Segen may have been held in an official detention center or by smugglers – in today’s Libya, both are similar and brutal. He may have been held for ransom, or tortured while forced to call home so his family could hear him scream as he begged them to send money. He may have been sold from one smuggling network to another or forced to work without pay.

These possibilities are based on accounts I heard from migrants who escaped Libya. When I went out on a rescue ship run by SOS MEDITERRANEE and Médécins sans Frontières, they rescued many Eritreans and Somalis who had spent many months in captivity in Libya; some were severely emaciated.

If Segen had survived, there’s a good chance he would have been granted the right to stay in Europe; most Eritreans are because of serious repression, including indefinite military conscription, in Eritrea.

Yet European governments are empowering Libyan authorities to stop migrant boat departures and intercept – including in international waters – ones that do launch. All of those on board are then indefinitely detained in Libya.

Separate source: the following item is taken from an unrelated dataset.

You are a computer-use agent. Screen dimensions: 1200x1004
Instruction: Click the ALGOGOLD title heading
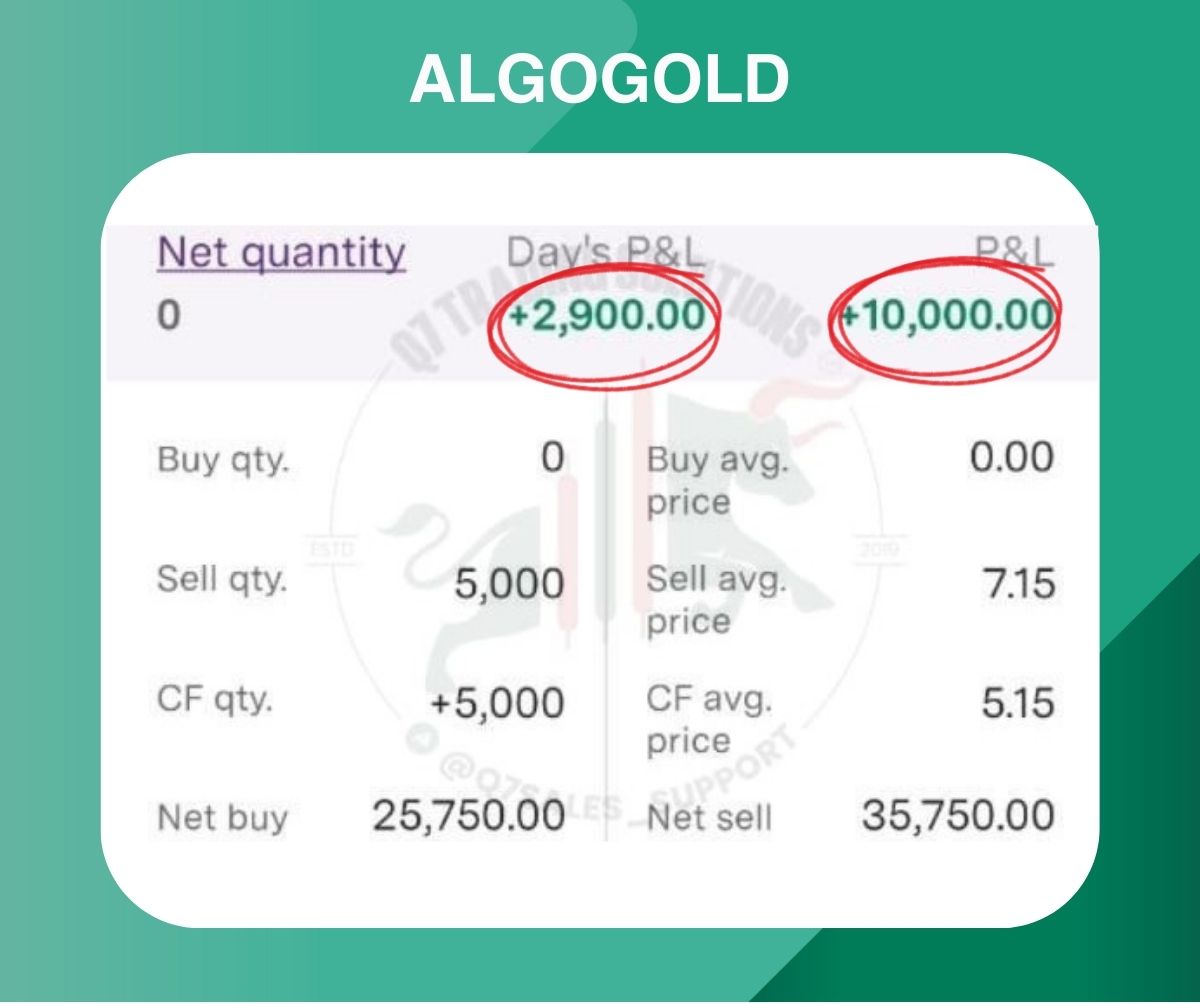(600, 79)
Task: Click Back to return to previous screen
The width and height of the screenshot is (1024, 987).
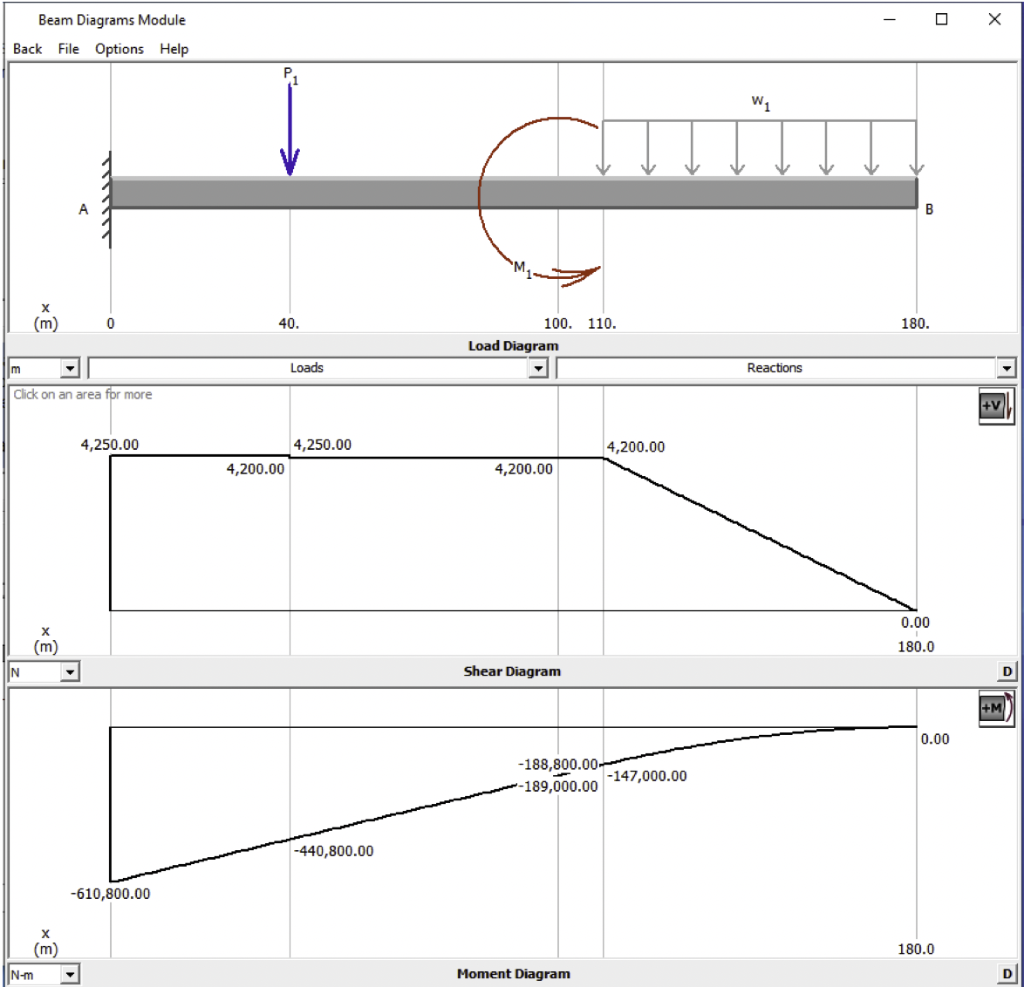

While implementing policies that effectively trap people like Segen in horrible abuse, European governments are failing to resettle people the United Nations refugee agency, UNHCR, evacuates from Libya to Niger. Just over 1,000 people have been taken to Niger, but only 55 have been resettled to Europe, leading Niger to ask UNHCR to temporarily suspend the program.

Europe can and should do more. Our governments should focus on ending the cycle of captivity and violence in Libya and help as many people as possible reach a place of safety. Ramping up resettlement is a good place to start.

*Italian authorities registered his name as Tesfalidet Tesfon, but he was known as Segen.